Key points in the speech include:

  • The tide of regulation is turning all over the world, and online platforms should expect a future where regulation addresses the significant risks they pose in the same way as other businesses.  Same risk, same regulation.
  • The FCA has repeatedly warned about the risks of holding speculative tokens. These tokens are not regulated by the FCA. They are not covered by the Financial Services Compensation Scheme. If these tokens are purchased investors should be prepared to lose all of their money.
  • The potential level of consumer harm that purely speculative tokens bring raises the question of whether the activity of creating and selling them should be brought within FCA regulation.
  • A HM Treasury consultation on the UK approach to cryptoassets and stablecoins closed earlier this year, and the FCA is working closely with HM Treasury and Bank of England as part of the Cryptoassets Taskforce.
  • The FCA has published a list of unregistered crypto exchanges that it suspects are operating in the UK, to help consumers avoid using them. Banks and other authorised firms should be very wary of transactions involving unregulated crypto exchanges wherever they are based, and should use the list of suspect UK businesses to identify customers and transactions which may be money laundering.
  • Where digital tokens are used to constitute or represent investments that are already regulated by the FCA, like shares and bonds, the FCA will be willing to use its existing powers in the same way as for investments that are not tokenised. In 2019 the FCA set out guidance to clarify its approach to transferable securities of this kind.
  • Where other activities the FCA regulates reference digital tokens, the FCA will pursue its consumer protection objective in limiting the harm. That’s why last year the FCA banned the sale of crypto-derivatives to retail consumers.
  • The FCA does not currently have a general remit from Parliament to regulate the issue or promotion of speculative tokens.
  • Because of the decentralised way that speculative tokens are created, any effective system of regulation will require a business seeking registration or authorisation with the FCA to bring itself firmly within its reach, with people and resources that the regulator could access in order to supervise and enforce its requirements.
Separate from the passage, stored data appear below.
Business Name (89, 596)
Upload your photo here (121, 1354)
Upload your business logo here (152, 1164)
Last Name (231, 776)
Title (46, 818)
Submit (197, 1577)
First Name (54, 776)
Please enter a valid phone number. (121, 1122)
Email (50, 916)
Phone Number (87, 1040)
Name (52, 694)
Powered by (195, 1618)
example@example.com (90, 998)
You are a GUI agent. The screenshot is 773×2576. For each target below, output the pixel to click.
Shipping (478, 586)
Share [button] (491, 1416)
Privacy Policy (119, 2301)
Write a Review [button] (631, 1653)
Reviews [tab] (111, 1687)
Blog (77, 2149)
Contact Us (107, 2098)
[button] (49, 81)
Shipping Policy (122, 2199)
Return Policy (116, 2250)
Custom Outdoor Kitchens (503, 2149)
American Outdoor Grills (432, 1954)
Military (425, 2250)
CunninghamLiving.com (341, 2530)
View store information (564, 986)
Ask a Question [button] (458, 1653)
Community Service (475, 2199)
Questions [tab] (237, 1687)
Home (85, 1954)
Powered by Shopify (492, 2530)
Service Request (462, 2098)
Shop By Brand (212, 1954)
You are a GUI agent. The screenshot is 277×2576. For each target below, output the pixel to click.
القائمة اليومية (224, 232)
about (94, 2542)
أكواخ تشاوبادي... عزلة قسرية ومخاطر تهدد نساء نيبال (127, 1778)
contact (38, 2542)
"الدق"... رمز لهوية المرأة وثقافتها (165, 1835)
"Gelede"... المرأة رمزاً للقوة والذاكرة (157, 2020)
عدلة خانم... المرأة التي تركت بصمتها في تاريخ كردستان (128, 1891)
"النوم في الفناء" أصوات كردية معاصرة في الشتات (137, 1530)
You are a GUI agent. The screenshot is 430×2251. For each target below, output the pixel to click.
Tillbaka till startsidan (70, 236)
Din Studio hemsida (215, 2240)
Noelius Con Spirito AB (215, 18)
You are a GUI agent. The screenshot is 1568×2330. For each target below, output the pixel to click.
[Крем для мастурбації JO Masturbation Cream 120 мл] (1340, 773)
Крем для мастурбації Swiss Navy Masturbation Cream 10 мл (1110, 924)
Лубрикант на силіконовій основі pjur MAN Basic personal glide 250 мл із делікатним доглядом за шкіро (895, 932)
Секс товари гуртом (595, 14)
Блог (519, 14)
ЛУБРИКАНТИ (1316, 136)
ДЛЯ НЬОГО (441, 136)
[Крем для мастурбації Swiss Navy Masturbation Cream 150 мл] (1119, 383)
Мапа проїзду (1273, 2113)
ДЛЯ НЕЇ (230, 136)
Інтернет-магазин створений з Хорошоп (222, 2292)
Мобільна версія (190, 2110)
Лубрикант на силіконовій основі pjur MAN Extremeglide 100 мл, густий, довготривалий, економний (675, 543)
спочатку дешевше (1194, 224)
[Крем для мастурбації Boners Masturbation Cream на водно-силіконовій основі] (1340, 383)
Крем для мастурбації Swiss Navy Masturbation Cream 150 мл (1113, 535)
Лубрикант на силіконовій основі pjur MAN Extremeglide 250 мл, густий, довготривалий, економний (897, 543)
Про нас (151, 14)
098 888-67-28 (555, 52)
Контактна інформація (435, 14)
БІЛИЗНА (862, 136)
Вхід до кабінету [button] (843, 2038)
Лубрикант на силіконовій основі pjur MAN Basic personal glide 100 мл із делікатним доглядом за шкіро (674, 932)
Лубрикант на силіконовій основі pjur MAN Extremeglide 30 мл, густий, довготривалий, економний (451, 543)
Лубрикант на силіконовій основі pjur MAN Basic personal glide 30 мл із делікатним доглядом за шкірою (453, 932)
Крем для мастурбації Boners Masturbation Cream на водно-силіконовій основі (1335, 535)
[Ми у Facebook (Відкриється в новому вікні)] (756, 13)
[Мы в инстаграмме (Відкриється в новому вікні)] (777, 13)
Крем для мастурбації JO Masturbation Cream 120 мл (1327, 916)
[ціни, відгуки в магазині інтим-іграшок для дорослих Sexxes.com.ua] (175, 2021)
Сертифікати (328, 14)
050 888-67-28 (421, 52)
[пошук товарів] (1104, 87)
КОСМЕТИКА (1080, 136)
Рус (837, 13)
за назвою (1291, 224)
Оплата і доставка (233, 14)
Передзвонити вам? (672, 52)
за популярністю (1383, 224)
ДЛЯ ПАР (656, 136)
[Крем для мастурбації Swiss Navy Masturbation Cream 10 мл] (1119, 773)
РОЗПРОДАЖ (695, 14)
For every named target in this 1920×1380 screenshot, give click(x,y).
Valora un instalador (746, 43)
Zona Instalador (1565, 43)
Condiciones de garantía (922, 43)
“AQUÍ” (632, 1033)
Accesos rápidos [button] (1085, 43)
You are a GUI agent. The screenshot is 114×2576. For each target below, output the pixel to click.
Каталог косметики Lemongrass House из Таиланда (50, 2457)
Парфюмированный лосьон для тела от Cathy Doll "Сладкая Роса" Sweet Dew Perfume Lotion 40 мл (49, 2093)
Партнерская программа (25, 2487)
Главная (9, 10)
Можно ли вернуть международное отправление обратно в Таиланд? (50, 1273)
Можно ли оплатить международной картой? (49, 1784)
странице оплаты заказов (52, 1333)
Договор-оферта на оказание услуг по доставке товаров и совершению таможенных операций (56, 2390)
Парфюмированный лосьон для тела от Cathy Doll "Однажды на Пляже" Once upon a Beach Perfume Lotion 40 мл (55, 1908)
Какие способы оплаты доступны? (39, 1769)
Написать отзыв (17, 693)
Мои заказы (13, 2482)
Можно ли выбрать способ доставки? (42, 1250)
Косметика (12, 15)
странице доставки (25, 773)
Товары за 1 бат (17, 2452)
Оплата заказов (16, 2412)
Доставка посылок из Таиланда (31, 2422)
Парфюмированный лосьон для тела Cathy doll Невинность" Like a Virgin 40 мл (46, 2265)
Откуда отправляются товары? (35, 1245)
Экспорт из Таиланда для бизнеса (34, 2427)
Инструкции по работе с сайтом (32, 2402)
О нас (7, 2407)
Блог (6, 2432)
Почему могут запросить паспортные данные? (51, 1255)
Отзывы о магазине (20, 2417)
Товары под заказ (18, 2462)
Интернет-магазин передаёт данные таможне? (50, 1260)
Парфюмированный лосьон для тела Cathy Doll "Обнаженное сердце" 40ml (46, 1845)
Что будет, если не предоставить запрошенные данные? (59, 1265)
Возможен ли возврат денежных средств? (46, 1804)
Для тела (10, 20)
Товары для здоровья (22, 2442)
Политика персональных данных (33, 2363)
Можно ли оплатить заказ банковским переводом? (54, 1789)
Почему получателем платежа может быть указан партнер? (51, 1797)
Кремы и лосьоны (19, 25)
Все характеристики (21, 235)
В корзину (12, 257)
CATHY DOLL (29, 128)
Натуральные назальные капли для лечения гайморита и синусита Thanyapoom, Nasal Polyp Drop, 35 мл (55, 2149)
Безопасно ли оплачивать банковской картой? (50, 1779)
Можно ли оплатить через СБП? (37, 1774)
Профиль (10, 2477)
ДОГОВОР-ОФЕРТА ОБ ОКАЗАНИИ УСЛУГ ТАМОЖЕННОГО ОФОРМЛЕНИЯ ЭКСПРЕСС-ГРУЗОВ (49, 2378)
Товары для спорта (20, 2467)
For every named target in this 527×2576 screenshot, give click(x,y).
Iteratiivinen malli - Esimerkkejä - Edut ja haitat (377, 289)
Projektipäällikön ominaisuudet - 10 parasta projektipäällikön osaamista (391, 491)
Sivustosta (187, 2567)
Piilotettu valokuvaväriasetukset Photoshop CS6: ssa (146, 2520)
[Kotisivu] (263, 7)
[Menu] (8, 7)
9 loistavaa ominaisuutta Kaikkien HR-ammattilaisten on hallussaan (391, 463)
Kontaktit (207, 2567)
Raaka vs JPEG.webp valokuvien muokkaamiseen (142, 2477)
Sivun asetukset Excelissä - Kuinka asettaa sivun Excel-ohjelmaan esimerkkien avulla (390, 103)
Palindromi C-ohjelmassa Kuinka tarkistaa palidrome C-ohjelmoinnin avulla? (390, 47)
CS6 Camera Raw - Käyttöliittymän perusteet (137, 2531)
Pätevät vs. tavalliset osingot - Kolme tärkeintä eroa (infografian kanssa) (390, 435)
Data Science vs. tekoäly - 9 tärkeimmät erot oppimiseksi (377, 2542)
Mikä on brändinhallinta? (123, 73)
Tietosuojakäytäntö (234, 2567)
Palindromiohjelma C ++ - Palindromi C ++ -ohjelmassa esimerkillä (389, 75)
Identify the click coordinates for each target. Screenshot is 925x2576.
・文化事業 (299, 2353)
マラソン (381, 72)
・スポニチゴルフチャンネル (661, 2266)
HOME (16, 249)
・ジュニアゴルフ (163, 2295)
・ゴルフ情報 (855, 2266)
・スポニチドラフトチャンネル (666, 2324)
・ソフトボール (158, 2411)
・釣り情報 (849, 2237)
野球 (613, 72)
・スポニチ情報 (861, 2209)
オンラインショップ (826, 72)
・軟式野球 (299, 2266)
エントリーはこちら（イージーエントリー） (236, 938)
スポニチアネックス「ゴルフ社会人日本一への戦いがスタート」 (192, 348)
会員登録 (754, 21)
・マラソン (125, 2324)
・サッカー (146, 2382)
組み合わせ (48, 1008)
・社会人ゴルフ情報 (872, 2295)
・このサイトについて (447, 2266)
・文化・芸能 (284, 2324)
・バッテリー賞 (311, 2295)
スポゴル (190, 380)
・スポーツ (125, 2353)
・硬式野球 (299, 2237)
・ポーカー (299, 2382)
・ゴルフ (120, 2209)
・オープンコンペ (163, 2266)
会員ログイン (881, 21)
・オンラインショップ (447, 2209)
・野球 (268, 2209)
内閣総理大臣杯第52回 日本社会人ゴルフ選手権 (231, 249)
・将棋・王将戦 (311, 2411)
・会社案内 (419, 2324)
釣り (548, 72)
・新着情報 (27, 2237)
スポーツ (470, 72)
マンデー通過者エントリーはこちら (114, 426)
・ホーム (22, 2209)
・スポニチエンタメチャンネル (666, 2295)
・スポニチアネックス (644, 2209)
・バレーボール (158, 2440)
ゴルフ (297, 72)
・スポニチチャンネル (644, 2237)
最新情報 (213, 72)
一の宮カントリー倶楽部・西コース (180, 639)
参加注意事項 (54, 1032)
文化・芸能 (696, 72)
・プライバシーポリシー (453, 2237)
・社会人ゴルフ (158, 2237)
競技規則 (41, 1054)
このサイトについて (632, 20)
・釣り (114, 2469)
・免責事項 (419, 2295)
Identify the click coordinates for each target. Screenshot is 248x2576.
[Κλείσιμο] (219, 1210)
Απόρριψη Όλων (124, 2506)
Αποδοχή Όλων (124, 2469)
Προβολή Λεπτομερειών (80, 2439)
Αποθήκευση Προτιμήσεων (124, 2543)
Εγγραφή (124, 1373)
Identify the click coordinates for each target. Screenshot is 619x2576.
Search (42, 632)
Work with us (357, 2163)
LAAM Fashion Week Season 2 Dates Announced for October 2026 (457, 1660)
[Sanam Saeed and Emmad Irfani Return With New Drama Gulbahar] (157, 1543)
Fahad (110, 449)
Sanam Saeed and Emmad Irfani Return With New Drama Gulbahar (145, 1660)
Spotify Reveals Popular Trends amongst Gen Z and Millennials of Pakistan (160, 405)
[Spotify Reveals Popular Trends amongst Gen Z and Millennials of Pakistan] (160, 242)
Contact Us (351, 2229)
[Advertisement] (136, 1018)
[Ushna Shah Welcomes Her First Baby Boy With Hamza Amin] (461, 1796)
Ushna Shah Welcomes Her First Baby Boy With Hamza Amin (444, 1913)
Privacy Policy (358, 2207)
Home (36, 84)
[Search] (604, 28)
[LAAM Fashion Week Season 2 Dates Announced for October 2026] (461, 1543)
The FCA is not going to award registration or authorisation to businesses that will not explain basic issues, such as who is responsible for key functions or how they are organised.
  • An effective system of regulation of digital tokens has to allow the more promising use cases for the innovative technology that underlies the tokens to flourish – especially the potential to make payments and financial infrastructures more efficient and accessible. It is essential to find the right balance between appropriate regulation to protect consumers and markets and encouraging useful new ideas in this space.
  • It will take a great deal of careful thought to craft a regulatory regime which will be effective in the decentralised world of digital tokens. Legislators will need to consider 3 issues: how to make it harder for digital tokens to be used for financial crime; how to support useful innovation; and the extent to which consumers should be free to buy unregulated, purely speculative tokens and to take the responsibility for their decisions to do so.
  • There are two cases where regulators should have the powers to take action to reduce the potential harm to consumers from purely speculative tokens. The first is crypto-asset promotions. A large proportion of people buying these speculative tokens seem to think they may be regulated already. The second is the risk of contagion of the regulated business of authorised firms by unregulated activities in digital tokens. As a first step, the Basel Committee is consulting on a proposal which would ensure that speculative digital tokens attract a full capital charge for banks. It is essential that the boards of FCA authorised firms can show how they have addressed the risks that unregulated activities in relation to digital tokens can pose to those firms: to both their conduct, and their prudential soundness.